[Exercise data]
>> start

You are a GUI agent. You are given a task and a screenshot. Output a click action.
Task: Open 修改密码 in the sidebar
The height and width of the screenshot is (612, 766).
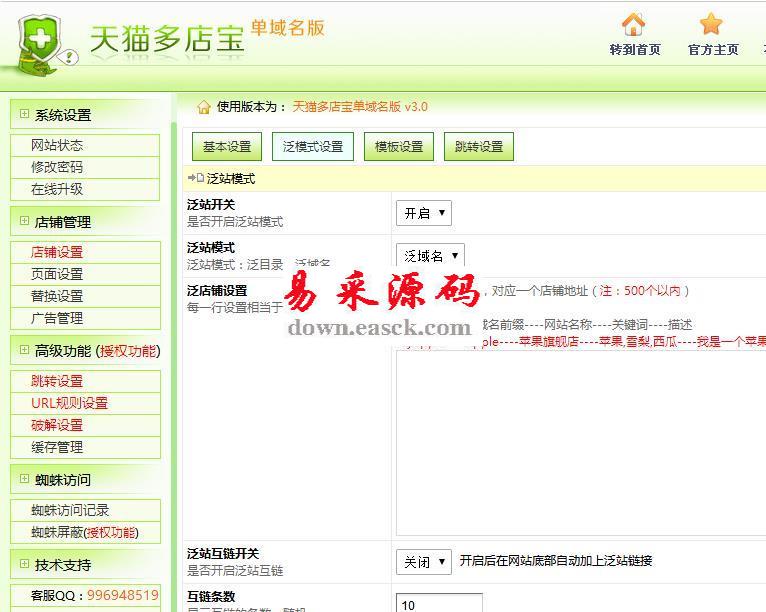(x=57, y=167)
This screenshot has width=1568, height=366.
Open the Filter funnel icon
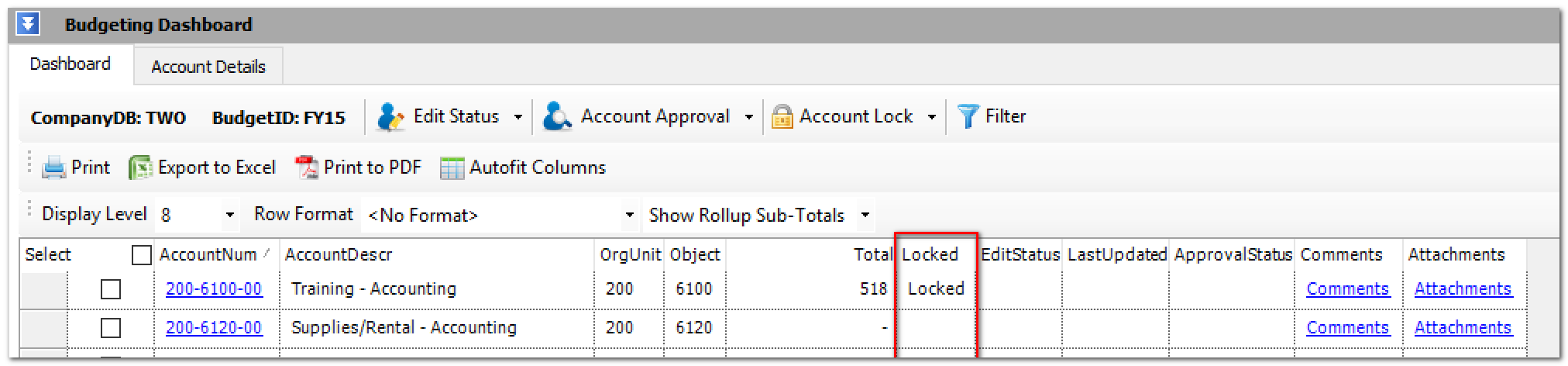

>> end
>> start

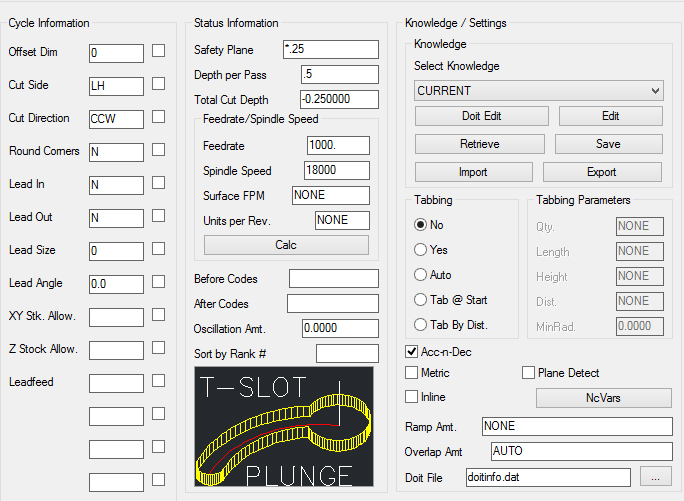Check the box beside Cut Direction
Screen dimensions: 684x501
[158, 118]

>> end

[Stated exercise] Please copy out the stretch of records from the line containing "You are a GUI" through the line containing "Open the Filter funnel icon", word for word, leaving the pictures out.

[Expected output]
You are a GUI agent. You are given a task and a screenshot. Output a click action.
Task: Open 修改密码 in the sidebar
The height and width of the screenshot is (612, 766).
(x=57, y=167)
This screenshot has width=1568, height=366.
Open the Filter funnel icon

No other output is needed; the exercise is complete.